━━━ Excerpted records
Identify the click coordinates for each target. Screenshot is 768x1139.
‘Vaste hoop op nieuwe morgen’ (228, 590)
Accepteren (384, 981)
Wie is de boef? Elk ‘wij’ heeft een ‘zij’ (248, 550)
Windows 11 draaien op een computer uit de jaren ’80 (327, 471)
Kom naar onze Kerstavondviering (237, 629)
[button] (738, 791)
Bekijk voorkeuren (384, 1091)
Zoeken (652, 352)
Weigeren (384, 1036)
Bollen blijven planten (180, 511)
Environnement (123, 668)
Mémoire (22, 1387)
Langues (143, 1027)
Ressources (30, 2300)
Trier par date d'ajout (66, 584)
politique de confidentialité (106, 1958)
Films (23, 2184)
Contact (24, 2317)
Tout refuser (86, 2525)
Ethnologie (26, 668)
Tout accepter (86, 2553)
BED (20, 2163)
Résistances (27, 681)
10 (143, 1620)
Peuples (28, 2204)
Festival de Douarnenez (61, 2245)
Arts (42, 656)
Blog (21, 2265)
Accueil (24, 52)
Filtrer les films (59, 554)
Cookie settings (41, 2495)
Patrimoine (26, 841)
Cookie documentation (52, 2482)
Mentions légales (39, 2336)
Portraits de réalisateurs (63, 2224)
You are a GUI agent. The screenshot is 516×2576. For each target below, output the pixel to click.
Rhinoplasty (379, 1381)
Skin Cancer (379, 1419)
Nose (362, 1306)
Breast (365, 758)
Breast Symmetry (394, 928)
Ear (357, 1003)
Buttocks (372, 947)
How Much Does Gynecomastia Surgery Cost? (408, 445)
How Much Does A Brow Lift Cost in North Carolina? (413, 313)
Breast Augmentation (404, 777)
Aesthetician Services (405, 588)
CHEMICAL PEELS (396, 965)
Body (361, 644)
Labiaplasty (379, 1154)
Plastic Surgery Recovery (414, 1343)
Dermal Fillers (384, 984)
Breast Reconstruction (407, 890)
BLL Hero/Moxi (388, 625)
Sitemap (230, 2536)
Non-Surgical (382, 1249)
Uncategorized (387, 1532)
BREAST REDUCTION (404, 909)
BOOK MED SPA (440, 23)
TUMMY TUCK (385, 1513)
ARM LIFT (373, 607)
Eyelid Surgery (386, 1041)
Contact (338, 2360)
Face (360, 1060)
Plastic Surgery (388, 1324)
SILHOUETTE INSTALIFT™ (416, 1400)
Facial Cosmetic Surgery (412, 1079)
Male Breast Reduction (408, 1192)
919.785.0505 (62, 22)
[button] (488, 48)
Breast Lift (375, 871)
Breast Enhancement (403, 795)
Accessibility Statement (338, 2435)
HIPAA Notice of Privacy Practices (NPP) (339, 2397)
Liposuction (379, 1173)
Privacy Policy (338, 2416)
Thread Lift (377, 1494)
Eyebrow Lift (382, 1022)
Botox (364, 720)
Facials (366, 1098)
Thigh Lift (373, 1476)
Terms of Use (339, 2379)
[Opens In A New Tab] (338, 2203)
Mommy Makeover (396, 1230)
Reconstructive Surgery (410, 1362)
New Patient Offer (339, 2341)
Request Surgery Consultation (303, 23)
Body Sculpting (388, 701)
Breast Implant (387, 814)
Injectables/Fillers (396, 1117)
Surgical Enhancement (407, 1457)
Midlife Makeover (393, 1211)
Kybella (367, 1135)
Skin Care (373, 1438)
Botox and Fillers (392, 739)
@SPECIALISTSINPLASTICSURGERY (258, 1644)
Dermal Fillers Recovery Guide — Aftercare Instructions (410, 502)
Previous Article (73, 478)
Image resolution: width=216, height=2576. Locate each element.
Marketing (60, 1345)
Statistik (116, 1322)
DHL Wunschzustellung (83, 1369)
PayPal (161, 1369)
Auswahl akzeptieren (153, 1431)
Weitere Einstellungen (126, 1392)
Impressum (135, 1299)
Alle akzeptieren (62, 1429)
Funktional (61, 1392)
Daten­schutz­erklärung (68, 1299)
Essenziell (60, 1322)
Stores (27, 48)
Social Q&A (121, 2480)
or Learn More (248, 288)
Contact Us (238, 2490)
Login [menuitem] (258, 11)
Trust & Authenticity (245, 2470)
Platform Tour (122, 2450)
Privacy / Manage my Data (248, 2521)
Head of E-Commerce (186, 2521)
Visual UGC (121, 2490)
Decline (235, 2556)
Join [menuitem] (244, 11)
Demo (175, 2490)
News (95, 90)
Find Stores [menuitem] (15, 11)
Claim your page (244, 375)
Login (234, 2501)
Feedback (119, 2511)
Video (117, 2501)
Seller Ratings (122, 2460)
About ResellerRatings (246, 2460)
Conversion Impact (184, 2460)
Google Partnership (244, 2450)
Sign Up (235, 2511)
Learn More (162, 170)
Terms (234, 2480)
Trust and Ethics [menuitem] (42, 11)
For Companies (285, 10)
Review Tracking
━━━━━━
§ **Problem to solve**
Find the line with "You are a GUI" in the entries above. Retype it and each line after it, exactly, through the line with "Plastic Surgery (388, 1324)", and stop there.

§ **Reply**
You are a GUI agent. The screenshot is 516×2576. For each target below, output the pixel to click.
Rhinoplasty (379, 1381)
Skin Cancer (379, 1419)
Nose (362, 1306)
Breast (365, 758)
Breast Symmetry (394, 928)
Ear (357, 1003)
Buttocks (372, 947)
How Much Does Gynecomastia Surgery Cost? (408, 445)
How Much Does A Brow Lift Cost in North Carolina? (413, 313)
Breast Augmentation (404, 777)
Aesthetician Services (405, 588)
CHEMICAL PEELS (396, 965)
Body (361, 644)
Labiaplasty (379, 1154)
Plastic Surgery Recovery (414, 1343)
Dermal Fillers (384, 984)
Breast Reconstruction (407, 890)
BLL Hero/Moxi (388, 625)
Sitemap (230, 2536)
Non-Surgical (382, 1249)
Uncategorized (387, 1532)
BREAST REDUCTION (404, 909)
BOOK MED SPA (440, 23)
TUMMY TUCK (385, 1513)
ARM LIFT (373, 607)
Eyelid Surgery (386, 1041)
Contact (338, 2360)
Face (360, 1060)
Plastic Surgery (388, 1324)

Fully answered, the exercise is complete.